**WHAT YOU HAVE TO DO**
Repeat, word for word, everything in the text preprocessing passage below from "There are different" down to "but different meanings.".

**QUOTED PASSAGE**
:::
Using whitespace and punctuation as delimiters: This method splits the text into tokens based on spaces and punctuation marks.
Using regular expressions: This method uses a regular expression to define a pattern for tokenizing text.
Using pre-trained tokenizers: There are many pre-trained tokenizers available in different NLP libraries such as NLTK, spaCy and nltk word_tokenize,spacy tokenizer
Using the Treebank tokenizer: This tokenizer is based on the Penn Treebank Project, which uses a set of rules to tokenize text in a way that is similar to how humans would tokenize it.
Using BPE tokenizer : Byte pair encoding tokenizer used for sub-word tokenization.

Code —

from nltk.tokenize import word_tokenize
 
text = "Today is a beautiful day"
t = word_tokenize(text)
 
print(t)

Output —

["Today", "is", "a", "beautiful", "day"]

Stemming

It’s a technique to get to the root form of a word by removing the prefix and suffix of a word.

There are different algorithms for stemming, the most common of which are the Porter stemmer and the Snowball stemmer. The Porter stemmer uses a set of heuristic rules to remove common suffixes from words, such as “ing,” “ed,” and “s.” The Snowball stemmer is based on the Porter stemmer but also supports other languages and has additional features.
Stemming can be useful in NLP tasks such as text classification, information retrieval, and language modeling. By reducing words to their base form, stemming can help to reduce the dimensionality of the text data and make it more manageable. However, it is important to note that stemming can also lead to information loss and errors, as different words may have the same stem but different meanings.
In addition to stemming, there is another technique called Lemmatization which aims to obtain the root word of the token but unlike stemming it uses a dictionary or a morphological analyzer to obtain the root word, this way it is more accurate and less aggressive than stemming.

Code —

from nltk.stem import PorterStemmer
 
tokenized = ["booking", "studying", "jumping"]
 
stemmer = PorterStemmer()
s = [stemmer.stem(token) for token in tokenized]

Output —

['book','studi','jump]

Lemmatization

Another text preprocessing technique using which we reduce the words down to their root forms.

The process of lemmatization, similar to stemming, reduces the inflected words to their word stem, base or root form, which is called the root word, but unlike stemming, it makes sure that the root word is a real word in the language, known as a lemma.
The process of lemmatization typically uses a dictionary-based approach, where words are looked up in a dictionary and replaced with their corresponding lemma. The lemma of a word is the base form of the word, which can be found by removing inflectional endings and by bringing the word to its normal form. The lemma of the word “running” would be “run”.
Lemmatization can be useful in NLP tasks such as text classification, information retrieval, and machine translation, where it is important to reduce the dimensionality of the data by mapping different forms of a word to a common base form. It can also improve the performance of text-based models such as language models, by reducing the number of unique words in the vocabulary and making the model more robust to inflected forms of words.
:::
**RECORDED DATA**
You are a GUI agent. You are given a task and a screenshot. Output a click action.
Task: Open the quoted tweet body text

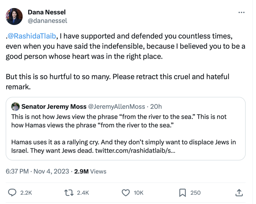coord(119,130)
:::
**THE SOLUTION**
There are different algorithms for stemming, the most common of which are the Porter stemmer and the Snowball stemmer. The Porter stemmer uses a set of heuristic rules to remove common suffixes from words, such as “ing,” “ed,” and “s.” The Snowball stemmer is based on the Porter stemmer but also supports other languages and has additional features.
Stemming can be useful in NLP tasks such as text classification, information retrieval, and language modeling. By reducing words to their base form, stemming can help to reduce the dimensionality of the text data and make it more manageable. However, it is important to note that stemming can also lead to information loss and errors, as different words may have the same stem but different meanings.